By default set to 0.005.
[-T maxitr] Number of optimization iterations. By default set to the maximum between 5,000
and the number of iterations resulting by using a convergence threshold on the aggregated
change in score predictions.
[-v verbosity: 1 to 5] Amount of printed detail about the training of the classifier. By default set to 1
(light profiling information).
- Prepare the final model using ./seql_mkmodel (this builds a trie on the features of the model for fast classification). Usage:
./seql_mkmodel [-i model_file] [-o binary_model_file] [-O predictors_file]
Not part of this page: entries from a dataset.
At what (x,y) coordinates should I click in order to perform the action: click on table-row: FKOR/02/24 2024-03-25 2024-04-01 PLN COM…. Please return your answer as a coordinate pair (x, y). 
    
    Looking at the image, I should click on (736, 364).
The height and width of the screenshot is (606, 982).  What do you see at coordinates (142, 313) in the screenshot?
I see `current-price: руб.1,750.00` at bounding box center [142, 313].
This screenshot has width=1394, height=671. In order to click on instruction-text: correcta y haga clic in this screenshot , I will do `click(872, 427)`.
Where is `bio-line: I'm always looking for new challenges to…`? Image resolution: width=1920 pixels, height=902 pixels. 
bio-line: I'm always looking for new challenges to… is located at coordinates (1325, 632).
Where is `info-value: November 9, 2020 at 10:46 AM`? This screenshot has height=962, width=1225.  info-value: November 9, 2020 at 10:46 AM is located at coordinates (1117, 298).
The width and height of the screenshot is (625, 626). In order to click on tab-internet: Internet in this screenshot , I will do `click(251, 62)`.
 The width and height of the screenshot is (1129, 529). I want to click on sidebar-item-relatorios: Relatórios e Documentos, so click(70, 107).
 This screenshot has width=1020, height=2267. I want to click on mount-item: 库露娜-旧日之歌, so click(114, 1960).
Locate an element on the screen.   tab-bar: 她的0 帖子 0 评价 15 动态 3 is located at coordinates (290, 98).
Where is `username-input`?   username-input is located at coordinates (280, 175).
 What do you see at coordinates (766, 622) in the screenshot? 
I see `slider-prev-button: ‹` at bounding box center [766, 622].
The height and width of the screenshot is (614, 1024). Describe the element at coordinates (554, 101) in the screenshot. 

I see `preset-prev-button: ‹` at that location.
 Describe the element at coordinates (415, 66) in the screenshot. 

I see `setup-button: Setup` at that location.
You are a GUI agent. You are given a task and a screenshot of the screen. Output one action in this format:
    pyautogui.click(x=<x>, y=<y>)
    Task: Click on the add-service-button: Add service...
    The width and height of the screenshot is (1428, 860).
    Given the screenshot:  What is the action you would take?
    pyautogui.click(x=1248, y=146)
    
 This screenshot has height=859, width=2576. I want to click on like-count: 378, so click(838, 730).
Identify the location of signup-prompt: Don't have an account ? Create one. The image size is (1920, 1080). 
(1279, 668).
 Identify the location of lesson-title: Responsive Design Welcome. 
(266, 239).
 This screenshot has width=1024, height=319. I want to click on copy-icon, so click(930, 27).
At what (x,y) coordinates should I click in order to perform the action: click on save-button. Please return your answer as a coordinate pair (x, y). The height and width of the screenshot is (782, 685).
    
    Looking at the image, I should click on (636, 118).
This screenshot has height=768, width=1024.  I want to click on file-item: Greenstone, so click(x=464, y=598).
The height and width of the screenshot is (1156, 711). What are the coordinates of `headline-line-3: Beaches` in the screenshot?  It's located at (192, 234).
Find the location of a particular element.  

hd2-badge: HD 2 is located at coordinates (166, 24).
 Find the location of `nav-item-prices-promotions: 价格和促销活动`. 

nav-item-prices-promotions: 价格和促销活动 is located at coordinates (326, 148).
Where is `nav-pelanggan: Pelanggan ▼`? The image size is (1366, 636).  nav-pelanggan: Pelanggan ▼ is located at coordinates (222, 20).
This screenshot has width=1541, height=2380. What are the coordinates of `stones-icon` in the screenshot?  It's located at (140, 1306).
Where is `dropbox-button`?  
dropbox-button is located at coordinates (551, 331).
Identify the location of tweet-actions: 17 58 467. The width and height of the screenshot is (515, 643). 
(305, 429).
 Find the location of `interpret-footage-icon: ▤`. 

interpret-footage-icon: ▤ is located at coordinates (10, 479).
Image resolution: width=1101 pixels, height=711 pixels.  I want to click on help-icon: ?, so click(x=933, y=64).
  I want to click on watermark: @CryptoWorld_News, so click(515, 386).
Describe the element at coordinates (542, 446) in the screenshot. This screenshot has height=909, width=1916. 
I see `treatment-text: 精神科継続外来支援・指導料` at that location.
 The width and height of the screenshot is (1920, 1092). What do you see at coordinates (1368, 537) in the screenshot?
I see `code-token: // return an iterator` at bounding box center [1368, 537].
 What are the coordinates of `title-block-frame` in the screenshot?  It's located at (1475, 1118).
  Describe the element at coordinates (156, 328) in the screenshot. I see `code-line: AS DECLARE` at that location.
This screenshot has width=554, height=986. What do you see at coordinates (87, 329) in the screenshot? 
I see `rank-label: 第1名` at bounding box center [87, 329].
- Classify using ./seql_classify (apply the learned model on new examples). Usage:
./seql_classify [-n token_type: 0 word tokens, 1 char tokens; by default set to 1] [-t classif_threshold: default 0] [-v verbosity level: default 0] test_file binary_model_file
- For multiclass data:
./seql_multiclass [train data] [test data] [output directory] [window size] [word length] [alphabet size]
For binary data:
./sax_convert -n 0 -s 1 -N 60 -w 16 -a 4 -i data/Coffee_TRAIN -o sax.train -I data/Coffee_TEST -O sax.test
./seql_learn -n 1 -v 1 -A 4 -d 1 sax.train seql.model
./seql_mkmodel -i seql.model -o seql.model.bin -O seql.predictor
./seql_classify -n 1 -v 0 -p seql.predictor -d 1 sax.test seql.model.bin
Optionally one can tune the classification threshold on the training set, to minimize the number of training errors:
./seql_classify_tune_threshold_min_errors -n 1 -v 2 data/sax.train seql.model.bin
Best threshold:0.0746284
and use the best theshold for classifying the test set:
./seql_classify -n 1 -v 0 -t 0.0746284 -p seql.predictor -d 1 sax.test seql.model.bin
Or we can do all the above steps in one line of command:
./sax_seql -t data/Coffee_TRAIN -T data/Coffee_TEST -d [directory for output] -n 60 -w 16 -a 4
These software distributions are open source, licensed under the GNU General Public License (v3 or later). Note that this is the full GPL, which allows many free uses, but does not allow its incorporation (even in part or in translation) into any type of proprietary software which you distribute. Commercial licensing is also available; please contact us if you are interested.
This program is distributed in the hope that it will be useful, but WITHOUT ANY WARRANTY; without even the implied warranty of MERCHANTABILITY or FITNESS FOR A PARTICULAR PURPOSE. See the GNU General Public License for more details.